Romerales no se distrajo ni un momento en el bar de la parada. Se entretuvo viendo ir y venir vehículos. Un motocarro entró en la plaza haciendo un ruido infernal. El de la Política lo observó. El cacharro iba muy cargado. Una lona cubría su contenido. Tuvo un pálpito, como él decía. Movido por su orgullo se puso en pie, pagó la consumición sin rechistar y se dirigió a la calle donde encontró el paquete de tabaco en la que fue su primera pesquisa. La encontró desierta como la vez anterior y se encaminó al portón que despertó sus sospechas entonces. Cuando se puso delante del mismo, llamó. Nadie acudió a su reclamo. Repitió la operación dos veces sin resultado. De ninguna de las casas vecinas se asomó nadie a darle alguna novedad, como era costumbre en otras calles. En esta parecía reinar un curioso pacto de silencio. No contento con el desenlace, intentó forzar la cerradura.

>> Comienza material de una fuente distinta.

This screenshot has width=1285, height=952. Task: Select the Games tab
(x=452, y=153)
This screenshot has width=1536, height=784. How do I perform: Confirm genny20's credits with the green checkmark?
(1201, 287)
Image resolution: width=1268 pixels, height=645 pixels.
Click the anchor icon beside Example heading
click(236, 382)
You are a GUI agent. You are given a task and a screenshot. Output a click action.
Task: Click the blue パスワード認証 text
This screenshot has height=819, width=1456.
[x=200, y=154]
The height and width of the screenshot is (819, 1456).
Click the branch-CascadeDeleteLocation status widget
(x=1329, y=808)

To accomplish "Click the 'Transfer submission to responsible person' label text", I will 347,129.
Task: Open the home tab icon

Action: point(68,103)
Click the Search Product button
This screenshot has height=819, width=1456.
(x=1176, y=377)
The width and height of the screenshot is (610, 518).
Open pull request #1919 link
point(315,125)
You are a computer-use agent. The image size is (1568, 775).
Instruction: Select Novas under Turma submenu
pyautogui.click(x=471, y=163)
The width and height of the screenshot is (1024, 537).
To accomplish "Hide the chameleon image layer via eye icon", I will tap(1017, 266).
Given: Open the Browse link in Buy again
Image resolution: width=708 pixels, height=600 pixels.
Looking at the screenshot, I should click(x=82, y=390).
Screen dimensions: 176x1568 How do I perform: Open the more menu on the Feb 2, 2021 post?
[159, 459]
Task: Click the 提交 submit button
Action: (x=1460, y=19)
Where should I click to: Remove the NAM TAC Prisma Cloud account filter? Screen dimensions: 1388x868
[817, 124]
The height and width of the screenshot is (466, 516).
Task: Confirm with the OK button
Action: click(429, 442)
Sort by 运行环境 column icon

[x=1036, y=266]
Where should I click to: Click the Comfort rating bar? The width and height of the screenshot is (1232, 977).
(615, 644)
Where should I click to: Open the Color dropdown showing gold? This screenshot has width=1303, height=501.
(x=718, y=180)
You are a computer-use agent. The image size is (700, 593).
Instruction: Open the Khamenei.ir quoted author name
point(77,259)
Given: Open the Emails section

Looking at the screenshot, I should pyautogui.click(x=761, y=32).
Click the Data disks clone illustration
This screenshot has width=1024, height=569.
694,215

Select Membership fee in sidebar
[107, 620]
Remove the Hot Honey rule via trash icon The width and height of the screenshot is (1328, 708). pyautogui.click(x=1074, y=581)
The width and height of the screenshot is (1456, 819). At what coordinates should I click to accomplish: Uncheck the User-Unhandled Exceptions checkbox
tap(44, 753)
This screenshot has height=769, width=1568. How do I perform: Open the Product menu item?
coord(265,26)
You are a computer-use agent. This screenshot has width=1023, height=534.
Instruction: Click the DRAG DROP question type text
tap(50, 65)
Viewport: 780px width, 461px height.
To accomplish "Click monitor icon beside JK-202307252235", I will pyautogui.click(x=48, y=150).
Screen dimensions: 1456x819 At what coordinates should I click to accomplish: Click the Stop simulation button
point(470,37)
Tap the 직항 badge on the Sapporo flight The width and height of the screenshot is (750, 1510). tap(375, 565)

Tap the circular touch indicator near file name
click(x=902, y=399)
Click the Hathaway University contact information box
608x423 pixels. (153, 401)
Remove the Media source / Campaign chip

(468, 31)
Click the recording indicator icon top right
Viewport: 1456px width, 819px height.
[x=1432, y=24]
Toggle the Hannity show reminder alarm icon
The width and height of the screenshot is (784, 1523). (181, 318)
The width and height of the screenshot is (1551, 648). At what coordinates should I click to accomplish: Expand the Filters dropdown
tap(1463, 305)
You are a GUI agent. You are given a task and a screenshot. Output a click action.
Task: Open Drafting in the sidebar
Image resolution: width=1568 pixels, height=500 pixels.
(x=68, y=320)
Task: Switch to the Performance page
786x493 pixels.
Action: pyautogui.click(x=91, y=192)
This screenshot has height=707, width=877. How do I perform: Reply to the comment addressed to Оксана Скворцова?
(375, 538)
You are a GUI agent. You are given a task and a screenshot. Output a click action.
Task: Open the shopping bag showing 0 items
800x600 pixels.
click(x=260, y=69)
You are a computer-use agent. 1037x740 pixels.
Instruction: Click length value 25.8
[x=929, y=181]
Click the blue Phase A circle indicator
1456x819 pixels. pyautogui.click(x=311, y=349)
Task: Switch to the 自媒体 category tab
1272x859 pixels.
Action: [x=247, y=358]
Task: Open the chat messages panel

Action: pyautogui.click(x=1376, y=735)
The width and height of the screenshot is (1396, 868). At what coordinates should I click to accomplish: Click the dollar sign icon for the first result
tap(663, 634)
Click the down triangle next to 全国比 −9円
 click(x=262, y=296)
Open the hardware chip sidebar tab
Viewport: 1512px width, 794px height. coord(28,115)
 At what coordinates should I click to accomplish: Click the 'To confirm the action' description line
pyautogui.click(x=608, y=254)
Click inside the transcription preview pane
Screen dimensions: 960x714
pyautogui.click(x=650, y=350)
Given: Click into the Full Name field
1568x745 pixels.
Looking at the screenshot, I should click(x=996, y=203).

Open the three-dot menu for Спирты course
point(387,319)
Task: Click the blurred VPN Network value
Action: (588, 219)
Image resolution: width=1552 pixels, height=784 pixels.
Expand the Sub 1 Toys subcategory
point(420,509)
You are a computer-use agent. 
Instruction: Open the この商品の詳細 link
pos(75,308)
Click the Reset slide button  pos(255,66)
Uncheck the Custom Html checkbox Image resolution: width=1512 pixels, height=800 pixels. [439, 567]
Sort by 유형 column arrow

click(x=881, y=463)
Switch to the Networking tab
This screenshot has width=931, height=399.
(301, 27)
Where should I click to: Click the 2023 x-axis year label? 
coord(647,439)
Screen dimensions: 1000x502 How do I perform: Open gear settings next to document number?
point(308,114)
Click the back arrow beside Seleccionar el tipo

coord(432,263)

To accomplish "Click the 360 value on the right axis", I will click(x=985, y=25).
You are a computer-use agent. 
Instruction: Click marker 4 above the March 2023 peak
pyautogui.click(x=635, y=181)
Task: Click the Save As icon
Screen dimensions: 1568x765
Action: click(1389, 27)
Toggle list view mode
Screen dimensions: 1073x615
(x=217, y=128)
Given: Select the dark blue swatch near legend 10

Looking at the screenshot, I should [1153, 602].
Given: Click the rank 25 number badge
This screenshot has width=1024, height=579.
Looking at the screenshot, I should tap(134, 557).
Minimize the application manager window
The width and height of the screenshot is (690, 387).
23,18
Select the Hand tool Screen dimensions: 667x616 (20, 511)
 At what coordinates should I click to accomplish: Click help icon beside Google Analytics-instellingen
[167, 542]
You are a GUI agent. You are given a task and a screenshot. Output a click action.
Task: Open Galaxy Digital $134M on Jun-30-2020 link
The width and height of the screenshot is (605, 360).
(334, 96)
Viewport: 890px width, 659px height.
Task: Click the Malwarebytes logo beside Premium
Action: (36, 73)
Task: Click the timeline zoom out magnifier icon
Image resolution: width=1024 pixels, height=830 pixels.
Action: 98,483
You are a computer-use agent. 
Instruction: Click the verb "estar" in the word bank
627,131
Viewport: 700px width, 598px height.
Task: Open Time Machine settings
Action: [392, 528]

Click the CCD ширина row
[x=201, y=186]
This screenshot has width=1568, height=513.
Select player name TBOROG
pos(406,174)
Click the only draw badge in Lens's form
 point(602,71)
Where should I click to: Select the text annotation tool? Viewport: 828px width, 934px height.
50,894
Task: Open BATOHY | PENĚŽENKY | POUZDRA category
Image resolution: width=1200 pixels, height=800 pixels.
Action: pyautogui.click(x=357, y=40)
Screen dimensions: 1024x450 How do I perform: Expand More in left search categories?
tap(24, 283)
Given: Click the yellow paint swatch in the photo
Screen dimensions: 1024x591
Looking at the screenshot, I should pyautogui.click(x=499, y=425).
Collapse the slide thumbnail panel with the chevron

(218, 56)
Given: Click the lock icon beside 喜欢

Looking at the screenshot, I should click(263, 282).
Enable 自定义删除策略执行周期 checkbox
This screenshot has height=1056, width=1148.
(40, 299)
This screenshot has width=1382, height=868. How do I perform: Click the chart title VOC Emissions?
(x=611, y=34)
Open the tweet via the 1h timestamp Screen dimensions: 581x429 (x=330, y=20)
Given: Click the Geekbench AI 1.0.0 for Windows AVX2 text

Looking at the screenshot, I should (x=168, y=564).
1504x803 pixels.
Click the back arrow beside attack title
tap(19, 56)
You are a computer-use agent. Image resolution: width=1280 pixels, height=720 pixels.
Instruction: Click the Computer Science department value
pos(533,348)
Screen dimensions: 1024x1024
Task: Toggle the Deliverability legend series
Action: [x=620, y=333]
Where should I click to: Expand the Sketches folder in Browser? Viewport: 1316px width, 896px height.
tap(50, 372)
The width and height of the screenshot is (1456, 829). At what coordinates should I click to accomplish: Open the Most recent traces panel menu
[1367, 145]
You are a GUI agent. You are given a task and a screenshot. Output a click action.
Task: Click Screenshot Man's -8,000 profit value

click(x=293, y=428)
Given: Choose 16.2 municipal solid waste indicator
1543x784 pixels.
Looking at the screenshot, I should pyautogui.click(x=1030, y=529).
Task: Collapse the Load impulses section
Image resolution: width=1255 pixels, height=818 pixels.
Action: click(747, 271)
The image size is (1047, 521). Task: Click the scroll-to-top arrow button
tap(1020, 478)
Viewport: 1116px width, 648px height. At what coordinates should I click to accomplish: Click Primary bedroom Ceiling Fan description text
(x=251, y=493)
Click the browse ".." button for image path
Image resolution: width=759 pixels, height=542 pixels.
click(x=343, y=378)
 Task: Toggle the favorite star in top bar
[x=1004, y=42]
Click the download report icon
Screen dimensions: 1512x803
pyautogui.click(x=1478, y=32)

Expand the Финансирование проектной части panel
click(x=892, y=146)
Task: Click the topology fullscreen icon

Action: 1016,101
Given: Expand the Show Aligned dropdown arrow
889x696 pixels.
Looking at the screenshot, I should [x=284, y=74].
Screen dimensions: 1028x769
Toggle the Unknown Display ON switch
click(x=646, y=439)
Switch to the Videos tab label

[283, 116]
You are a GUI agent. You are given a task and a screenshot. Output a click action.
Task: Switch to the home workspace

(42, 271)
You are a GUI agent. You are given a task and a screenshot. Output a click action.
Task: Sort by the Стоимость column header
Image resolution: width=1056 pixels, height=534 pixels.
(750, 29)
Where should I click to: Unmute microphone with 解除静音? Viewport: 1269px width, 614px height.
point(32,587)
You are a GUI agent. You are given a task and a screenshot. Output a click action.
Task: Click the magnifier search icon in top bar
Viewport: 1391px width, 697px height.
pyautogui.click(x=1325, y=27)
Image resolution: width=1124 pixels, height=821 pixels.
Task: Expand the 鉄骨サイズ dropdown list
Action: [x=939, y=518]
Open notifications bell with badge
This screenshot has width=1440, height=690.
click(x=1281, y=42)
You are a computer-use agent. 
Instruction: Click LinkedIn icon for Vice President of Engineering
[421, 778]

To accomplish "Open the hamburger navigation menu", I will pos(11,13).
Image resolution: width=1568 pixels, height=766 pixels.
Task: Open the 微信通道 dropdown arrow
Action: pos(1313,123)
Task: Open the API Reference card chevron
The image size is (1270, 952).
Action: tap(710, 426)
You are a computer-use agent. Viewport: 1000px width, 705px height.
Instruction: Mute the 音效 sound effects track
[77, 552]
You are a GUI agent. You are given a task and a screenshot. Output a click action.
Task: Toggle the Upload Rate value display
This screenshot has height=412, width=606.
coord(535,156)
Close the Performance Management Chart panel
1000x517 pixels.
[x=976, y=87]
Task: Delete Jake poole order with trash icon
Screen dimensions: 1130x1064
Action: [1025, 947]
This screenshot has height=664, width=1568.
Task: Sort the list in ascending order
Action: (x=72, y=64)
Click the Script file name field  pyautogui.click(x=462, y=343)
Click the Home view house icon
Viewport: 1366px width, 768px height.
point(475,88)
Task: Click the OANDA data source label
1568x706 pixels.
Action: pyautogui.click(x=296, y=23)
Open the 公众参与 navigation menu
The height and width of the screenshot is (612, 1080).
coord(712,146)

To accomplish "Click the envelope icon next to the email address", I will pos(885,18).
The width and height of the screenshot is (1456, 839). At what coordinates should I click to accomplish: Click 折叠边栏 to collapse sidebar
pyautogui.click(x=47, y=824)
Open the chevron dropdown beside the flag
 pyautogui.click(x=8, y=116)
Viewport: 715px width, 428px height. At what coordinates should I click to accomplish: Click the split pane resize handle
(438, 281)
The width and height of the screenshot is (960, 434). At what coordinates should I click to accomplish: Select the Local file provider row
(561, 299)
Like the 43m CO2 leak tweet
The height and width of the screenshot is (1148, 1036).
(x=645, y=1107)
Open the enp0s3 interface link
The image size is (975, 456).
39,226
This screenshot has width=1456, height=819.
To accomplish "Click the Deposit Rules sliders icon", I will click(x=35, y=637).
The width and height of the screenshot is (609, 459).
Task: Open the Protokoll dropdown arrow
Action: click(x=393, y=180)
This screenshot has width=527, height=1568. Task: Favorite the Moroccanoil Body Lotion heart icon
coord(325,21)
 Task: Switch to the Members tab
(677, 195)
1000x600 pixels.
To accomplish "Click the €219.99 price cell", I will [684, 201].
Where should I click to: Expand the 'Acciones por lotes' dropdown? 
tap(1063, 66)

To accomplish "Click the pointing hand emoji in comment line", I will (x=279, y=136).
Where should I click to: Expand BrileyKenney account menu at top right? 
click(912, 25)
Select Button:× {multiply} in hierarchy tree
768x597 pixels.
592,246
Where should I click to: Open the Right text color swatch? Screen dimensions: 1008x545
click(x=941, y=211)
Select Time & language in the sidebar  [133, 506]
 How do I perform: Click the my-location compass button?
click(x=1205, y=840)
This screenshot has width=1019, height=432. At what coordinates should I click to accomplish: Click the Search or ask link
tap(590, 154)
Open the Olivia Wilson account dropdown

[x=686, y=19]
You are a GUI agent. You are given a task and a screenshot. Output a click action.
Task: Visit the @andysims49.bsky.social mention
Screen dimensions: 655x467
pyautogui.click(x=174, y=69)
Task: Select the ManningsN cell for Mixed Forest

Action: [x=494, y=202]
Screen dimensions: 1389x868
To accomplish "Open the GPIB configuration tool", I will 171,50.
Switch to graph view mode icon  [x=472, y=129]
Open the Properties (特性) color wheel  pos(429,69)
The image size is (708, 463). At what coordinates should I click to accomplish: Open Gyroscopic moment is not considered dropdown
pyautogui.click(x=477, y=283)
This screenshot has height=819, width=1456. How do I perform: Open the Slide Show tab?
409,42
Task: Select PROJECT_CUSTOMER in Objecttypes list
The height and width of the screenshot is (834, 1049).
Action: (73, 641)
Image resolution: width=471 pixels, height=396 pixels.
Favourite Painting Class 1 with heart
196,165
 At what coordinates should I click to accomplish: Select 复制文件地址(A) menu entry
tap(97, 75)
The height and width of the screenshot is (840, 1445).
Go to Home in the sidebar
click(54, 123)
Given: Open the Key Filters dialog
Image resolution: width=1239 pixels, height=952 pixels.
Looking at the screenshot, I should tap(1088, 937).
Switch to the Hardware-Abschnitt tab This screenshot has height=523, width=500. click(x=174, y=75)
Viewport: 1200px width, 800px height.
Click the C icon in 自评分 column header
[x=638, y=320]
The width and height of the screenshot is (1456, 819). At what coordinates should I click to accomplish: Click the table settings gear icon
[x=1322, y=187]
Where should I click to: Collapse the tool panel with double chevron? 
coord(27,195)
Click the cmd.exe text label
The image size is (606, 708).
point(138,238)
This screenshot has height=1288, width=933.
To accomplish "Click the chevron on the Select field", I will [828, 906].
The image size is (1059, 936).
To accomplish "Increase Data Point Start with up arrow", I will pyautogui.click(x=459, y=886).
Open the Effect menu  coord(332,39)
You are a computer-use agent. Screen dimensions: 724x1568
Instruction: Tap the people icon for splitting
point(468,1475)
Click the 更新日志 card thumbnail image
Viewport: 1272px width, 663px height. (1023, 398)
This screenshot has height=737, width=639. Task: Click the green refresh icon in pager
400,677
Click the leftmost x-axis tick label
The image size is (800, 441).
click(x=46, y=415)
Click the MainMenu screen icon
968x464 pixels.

Entonces se oyeron ruidos en el interior y alguien preguntó que quién era.
Romerales anunció a la autoridad.
Una mujer muy morena, de estatura mediana y gruesa, con cara de pocos amigos, abrió la hoja más pequeña del portón.
- ¿Qué quiere? Estoy sola.
Romerales la observó con suspicacia, como si la conociese de antiguo y supiese que le estaba mintiendo.
- Vengo a inspeccionar. Déjeme usted entrar.
- ¿Qué dice? ¿A cuento de qué? – respondió ella muy insolente, convencida de que aquel no se atrevería a cruzar el umbral.
Pero el de La Social no se anduvo con protocolos. De un empellón abrió la puerta e hizo caer a la mujer de culo. La otra se revolvió como pudo, lanzando puñadas a ciegas. El policía la agarró por el cuello para levantarla y la amenazó encañonándola con la pistola.
- Si te mueves te dejo seca, asquerosa.
Ella, sin embargo, no dejó de quejarse y pedir ayuda a gritos.
- ¡Qué te calles, puta!
Del interior del patio surgieron cuatro hombres tan malcarados como la otra, que no debían andar muy lejos y se abalanzaron contra Romerales sin dejarse intimidar por su arma. El ataque le pilló por sorpresa. Pero, movido por una extraña fuerza, se enfrentó a ellos. Se produjo así un forcejeo donde él intentaba zafarse del abrazo de los otros y estos le sujetaban por todas partes. Al final, impulsado por el miedo o la necesidad, realizó dos disparos, uno a ninguna parte y otro que terminó en el hombro de uno de los asaltantes. Su reacción puso en fuga al resto, más preocupados por lo que había sucedido que por la amenaza del arma.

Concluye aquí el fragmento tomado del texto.